Ich hatte das Glück, in meinem Leben viele Belohnungen, Boni und Auszeichnungen zu erhalten. Die überwiegende Mehrheit davon war eher bedeutungslos: Sie haben nicht wirklich erfasst, was an meiner Leistung wichtig war, sie wurden viel zu spät vergeben, und der Prozess zur Ermittlung, wer belohnt wurde und warum, ist oft undurchsichtig und anfällig für Günstlingswirtschaft. Aber ich habe auch einige unglaubliche Belohnungen erhalten: herzliches Dankeschön, eine einfache Umarmung, neue Freundschaften. Die vielleicht bedeutendste Auszeichnung, die ich erhielt, war ein handgezeichneter Award, den mir meine Staffel am Ende unserer Grundausbildung bei der U.S. Air Force überreicht hat.
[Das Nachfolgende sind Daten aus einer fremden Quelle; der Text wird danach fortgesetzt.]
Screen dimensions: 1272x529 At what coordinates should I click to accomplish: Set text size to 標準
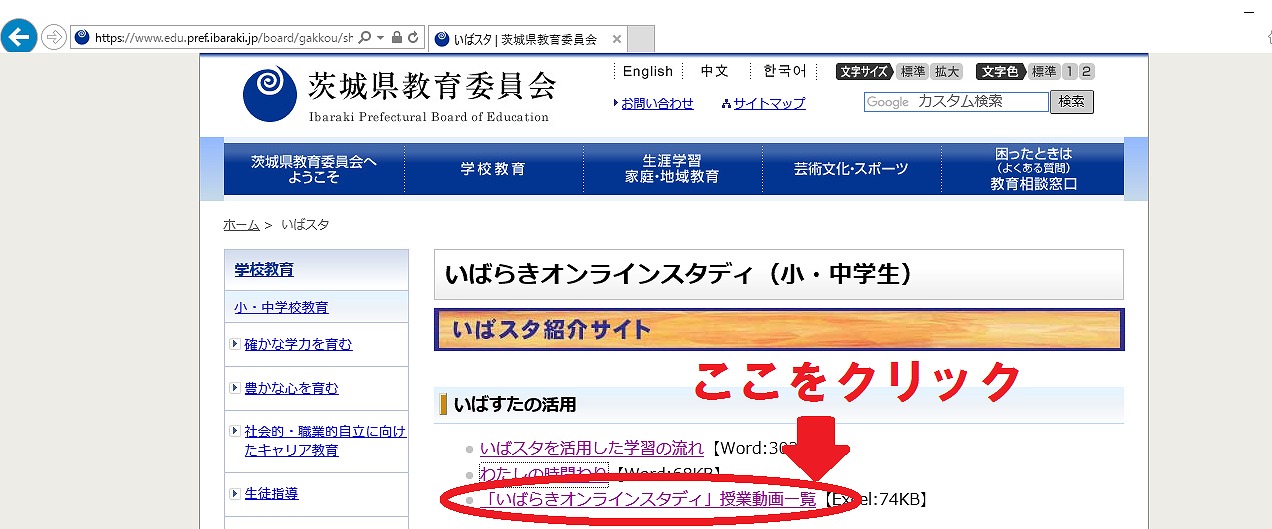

Ich war von unserem Feldwebel zur „Latrine Queen“ des Geschwaders gewählt worden, mit der Aufgabe, dafür zu sorgen, dass unsere Toiletten und Duschen stets sauber und zur Inspektion bereit waren. Nun musste ich einen Weg finden, um fünfzig männliche Teenager und junge Männer davon zu überzeugen, die Sanitäranlagen sauber zu halten, und Freiwillige finden, die mir halfen, die Räumlichkeiten jeden Abend zu reinigen: Jede Mutter weiß, dass dies mit ein paar Kindern nicht möglich ist. Können Sie sich die Herausforderung vorstellen, das für fünfzig Leute zu machen?
Unnötig zu sagen, dass es ein ziemlich undankbarer Job war, aber wir haben uns immer wieder damit arrangiert – und wir haben uns bei sämtlichen Inspektionen hervorgetan. Nach unserem Abschluss, als wir uns für die Abreise fertigmachten und uns verabschiedeten, wurde ich nach vorne gerufen. Das Geschwader hatte eine Überraschung für mich: Sie überreichten mir einen handgezeichneten Fantasiepreis ohne Geldwert: den „Latrine Queen Award“.
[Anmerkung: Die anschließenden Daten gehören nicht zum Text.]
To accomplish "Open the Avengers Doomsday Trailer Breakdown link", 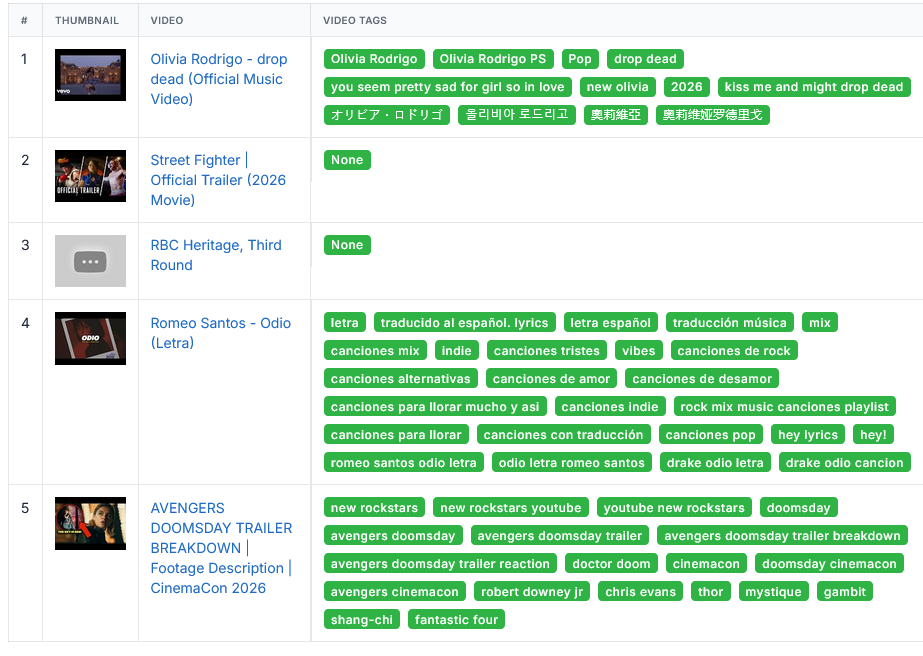I will pyautogui.click(x=221, y=548).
Noch vierzig Jahre später besitze ich den „Award“ und bringe ihn zu jedem neuen Job mit. Es ist deswegen so bedeutungsvoll, weil ich ihn nicht erwartet hatte; er wurde mir vom Team überreicht, nicht von meinem Chef; er war für etwas, was ich getan hatte, und sie hatten verstanden, wie wichtig das war und wie viel Arbeit. Kein Geld, keine formelle Überreichung, keine schicke Auszeichnung: nur herzlicher Dank und Anerkennung. Die Leute hatten erkannt, wie schwierig und wichtig der Job war, obwohl es nur darum ging, die Toiletten sauber zu halten.